Opdracht 1 — Geef uit de column over minder onderzoek letterlijk het stuk van "Overslaan en naar" tot en met "een beetje minder?".

Leestekst —
════════

Overslaan en naar de inhoud gaan
Top
Column: Als ik het voor het zeggen had
Minder onderzoek graag

Onderzoekers vinden al gauw dat nader onderzoek nodig is. Laat ik het daarom maar eens anders doen, nu ik het toch even voor het zeggen heb. Mag het niet een beetje minder?

Jeroen Slot

Jeroen Slot is hoofd onderzoek en beleidsinformatie van de dienst Onderzoek en Statistiek (O+S) van de gemeente Amsterdam


Meten is weten, leert het gezegde, maar zo langzamerhand betekent het: als we maar tellen is het goed. De recente discussie in dit blad over de vraag hoeveel nieuwbouwwoningen er in Amsterdam zijn gebouwd, is daarvan een goed voorbeeld. Iedereen meet ‘t en niemand weet ‘t. Erger nog: het leidt af van de veel belangrijker vraag hoe de totale voorraad in Amsterdam en de regio zich ontwikkelt in relatie tot de (toekomstige) behoefte. Ik pleit voor ander onderzoek, in plaats van nader onderzoek.

════════

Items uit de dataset
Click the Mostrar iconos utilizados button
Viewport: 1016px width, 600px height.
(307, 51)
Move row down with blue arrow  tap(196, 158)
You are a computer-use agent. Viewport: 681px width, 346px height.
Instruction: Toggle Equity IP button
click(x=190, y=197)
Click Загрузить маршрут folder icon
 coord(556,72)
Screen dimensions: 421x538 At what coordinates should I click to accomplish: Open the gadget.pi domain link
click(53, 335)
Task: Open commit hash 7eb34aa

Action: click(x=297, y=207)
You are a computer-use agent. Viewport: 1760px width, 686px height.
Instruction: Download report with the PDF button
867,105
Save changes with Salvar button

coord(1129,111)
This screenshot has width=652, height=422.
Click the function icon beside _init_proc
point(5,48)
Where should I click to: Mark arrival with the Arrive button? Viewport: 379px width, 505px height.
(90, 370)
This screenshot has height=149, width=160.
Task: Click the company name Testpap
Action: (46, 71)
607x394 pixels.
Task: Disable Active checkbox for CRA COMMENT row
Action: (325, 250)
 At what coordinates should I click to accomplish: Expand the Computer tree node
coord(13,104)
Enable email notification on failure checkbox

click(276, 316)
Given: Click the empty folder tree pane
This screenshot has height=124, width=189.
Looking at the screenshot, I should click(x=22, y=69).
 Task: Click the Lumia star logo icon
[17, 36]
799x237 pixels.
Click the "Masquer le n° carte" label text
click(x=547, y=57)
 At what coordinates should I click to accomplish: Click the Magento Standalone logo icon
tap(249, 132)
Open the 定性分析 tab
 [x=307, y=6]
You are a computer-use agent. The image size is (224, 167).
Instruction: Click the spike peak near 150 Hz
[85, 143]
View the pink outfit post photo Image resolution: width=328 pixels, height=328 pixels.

════════

Opdracht 2 — Zoek in de lijst alle regels met het woord "accomplish" en neem ze letterlijk over.

Juist antwoord 1 —
Overslaan en naar de inhoud gaan
Top
Column: Als ik het voor het zeggen had
Minder onderzoek graag

Onderzoekers vinden al gauw dat nader onderzoek nodig is. Laat ik het daarom maar eens anders doen, nu ik het toch even voor het zeggen heb. Mag het niet een beetje minder?

Juist antwoord 2 —
Screen dimensions: 421x538 At what coordinates should I click to accomplish: Open the gadget.pi domain link
 At what coordinates should I click to accomplish: Expand the Computer tree node
 At what coordinates should I click to accomplish: Click the Magento Standalone logo icon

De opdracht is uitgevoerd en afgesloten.